I started a Type 1 Women’s support group in my area. In that group are women from age 20-65. We were diagnosed as children, adolescents and adults. We had sudden onset and slower onset. We are all Type 1’s and everything we talk about can be related to by all. (Ok, I can’t relate when pregnancy is the topic!)
Natalie, I always enjoy all your posts and very much respect your opinion. But I have to respectfully beg to differ on this one. You jokingly talk about “true type 1’s” and “false type 1’s” but when you make such a big distinction between slow onset type 1’s and sudden onset type 1’s (or juvenile onset and adult onset?) you are setting up one group “LADA” as “false” or second class citizens. The only difference is in the rate of onset and sometimes the age (and yes, there are more adult onset than child onset).
Zoe, I did not see the first comment that Natalie referred to but I did see the 2nd one. It wasn’t Natalie that made the statement, it was someone else that used the term “true Type 1” and basically told Natalie that she doesn’t know what she was talking about because she is not a true Type 1 - those were the person’s words, not Natalies and certainly not mine.
I apologize for bundling all those terms together, Kelly. But I feel that the second paragraph is almost ironic in its defense of an adult onset type 1 as “a member of the type 1 community” but then going ahead and implying that LADA’s are not.
I understand Zoe, my point is that it is not Natalie that is implying that - she was upset over someone else’s comment. The other person’s comment bothered me also so I understand where you are coming from.
I agree with Maurie re: complications. During the time in which a LADA is honeymooning there are distinct differences.
Other than that, in my mind, there is not one bit of difference except when it happens. Now that I write that I realize both could bring a whole different set of “problems” being diagnosed older vs younger as far as assimilation into the disease. Being diagnosed later isn’t necessarily “easier” just different. As far as weight gain? Not a single bit of difference in my mind.
JDRF continues to be JDRF because little kids pull on the purse strings of people that otherwise do not know and could probably care less about Type 1 diabetes. So long as we get the funding we need for research JDRF can continue to call themselves JDRF as far as I am concerned. Educating the public at large is a hopeless cause. However, any “provider” whether GP, endo or whatever SHOULD know the difference.
The one difference that I can think of regarding weight gain, MD, is that older people (especially post-menopausal women) are more subject to weight gain than younger. But that isn’t really a LADA/classic type 1 distinction as people diagnosed as children (hopefully!) age.

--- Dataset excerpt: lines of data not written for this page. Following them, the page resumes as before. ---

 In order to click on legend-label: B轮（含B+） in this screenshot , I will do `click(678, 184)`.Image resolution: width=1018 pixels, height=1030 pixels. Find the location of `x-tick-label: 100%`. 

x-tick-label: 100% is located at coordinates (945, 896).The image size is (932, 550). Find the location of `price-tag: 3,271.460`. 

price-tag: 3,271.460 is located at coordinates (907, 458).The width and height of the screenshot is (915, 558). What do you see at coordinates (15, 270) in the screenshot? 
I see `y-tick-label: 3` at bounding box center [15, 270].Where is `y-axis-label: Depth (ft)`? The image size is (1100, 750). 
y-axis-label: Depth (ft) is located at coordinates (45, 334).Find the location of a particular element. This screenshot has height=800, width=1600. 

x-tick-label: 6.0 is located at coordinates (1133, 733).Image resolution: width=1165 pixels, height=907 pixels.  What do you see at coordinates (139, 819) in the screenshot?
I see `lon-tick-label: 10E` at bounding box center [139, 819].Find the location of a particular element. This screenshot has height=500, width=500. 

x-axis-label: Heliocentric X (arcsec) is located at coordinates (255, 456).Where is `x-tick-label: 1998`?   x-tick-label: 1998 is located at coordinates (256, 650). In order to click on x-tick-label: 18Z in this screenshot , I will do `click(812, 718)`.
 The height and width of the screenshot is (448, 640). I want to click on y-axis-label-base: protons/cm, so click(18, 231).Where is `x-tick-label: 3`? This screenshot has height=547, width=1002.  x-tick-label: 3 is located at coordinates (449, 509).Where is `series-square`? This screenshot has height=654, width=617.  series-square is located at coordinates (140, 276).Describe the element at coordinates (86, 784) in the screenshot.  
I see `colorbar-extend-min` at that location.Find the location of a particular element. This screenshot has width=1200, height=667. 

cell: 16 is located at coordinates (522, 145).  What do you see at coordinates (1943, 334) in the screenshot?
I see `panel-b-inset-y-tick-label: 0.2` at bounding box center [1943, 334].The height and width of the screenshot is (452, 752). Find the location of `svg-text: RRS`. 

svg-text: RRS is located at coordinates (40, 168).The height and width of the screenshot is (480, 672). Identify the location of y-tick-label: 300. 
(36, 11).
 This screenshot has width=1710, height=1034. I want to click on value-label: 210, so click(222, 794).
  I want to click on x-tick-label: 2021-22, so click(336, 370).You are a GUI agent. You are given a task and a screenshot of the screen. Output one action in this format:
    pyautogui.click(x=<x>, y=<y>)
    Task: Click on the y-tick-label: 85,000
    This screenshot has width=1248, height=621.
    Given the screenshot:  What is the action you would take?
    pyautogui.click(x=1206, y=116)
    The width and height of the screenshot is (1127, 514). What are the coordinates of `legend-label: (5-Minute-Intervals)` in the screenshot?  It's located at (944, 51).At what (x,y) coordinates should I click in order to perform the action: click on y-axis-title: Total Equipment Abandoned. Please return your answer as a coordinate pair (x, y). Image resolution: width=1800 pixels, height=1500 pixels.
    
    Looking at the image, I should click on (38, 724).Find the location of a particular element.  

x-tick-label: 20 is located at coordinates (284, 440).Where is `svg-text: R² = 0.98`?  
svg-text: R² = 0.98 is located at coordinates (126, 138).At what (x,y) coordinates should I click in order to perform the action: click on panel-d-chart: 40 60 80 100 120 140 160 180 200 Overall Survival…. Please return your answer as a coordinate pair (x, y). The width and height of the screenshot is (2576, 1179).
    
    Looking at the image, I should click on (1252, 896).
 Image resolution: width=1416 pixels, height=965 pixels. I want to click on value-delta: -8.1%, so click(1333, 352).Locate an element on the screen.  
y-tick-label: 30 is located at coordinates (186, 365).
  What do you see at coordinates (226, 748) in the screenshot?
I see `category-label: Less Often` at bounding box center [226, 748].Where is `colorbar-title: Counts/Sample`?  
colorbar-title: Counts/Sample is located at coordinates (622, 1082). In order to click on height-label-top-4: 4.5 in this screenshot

I also want to comment on what someone said about LADA’s having better A1C’s. Personally, I’m not entirely sure that’s true as I know people of all types (and all ages) with better A1C’s than me, and others with worse ones. I think a whole lot of variables contribute to glucose control. But someone else mentioned that people diagnosed more recently (and most LADA’s fit into this category) have benefited from access to superior resources and knowledge from first diagnosis, and that very much includes the DOC which might possibly be one of the greatest factors in good control!
As for the JDRF, the name bothered me at first, but I now agree that whatever brings in the research dollars is good. I do notice that some branches (usually in major metropolitan areas) now have significant services and outreach to adults while others are still geared mostly to children. This boggles my mind as where do they think all those children go?